• [MATERIAL TO PROCESS]

^^^^

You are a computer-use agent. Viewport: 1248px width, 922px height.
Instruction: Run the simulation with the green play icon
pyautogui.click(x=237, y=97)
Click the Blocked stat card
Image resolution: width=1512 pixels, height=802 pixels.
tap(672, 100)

^^^^

• [EXERCISE AIM]
Each record above should be transcribed exactly.

• [FINAL ANSWER]
You are a computer-use agent. Viewport: 1248px width, 922px height.
Instruction: Run the simulation with the green play icon
pyautogui.click(x=237, y=97)
Click the Blocked stat card
Image resolution: width=1512 pixels, height=802 pixels.
tap(672, 100)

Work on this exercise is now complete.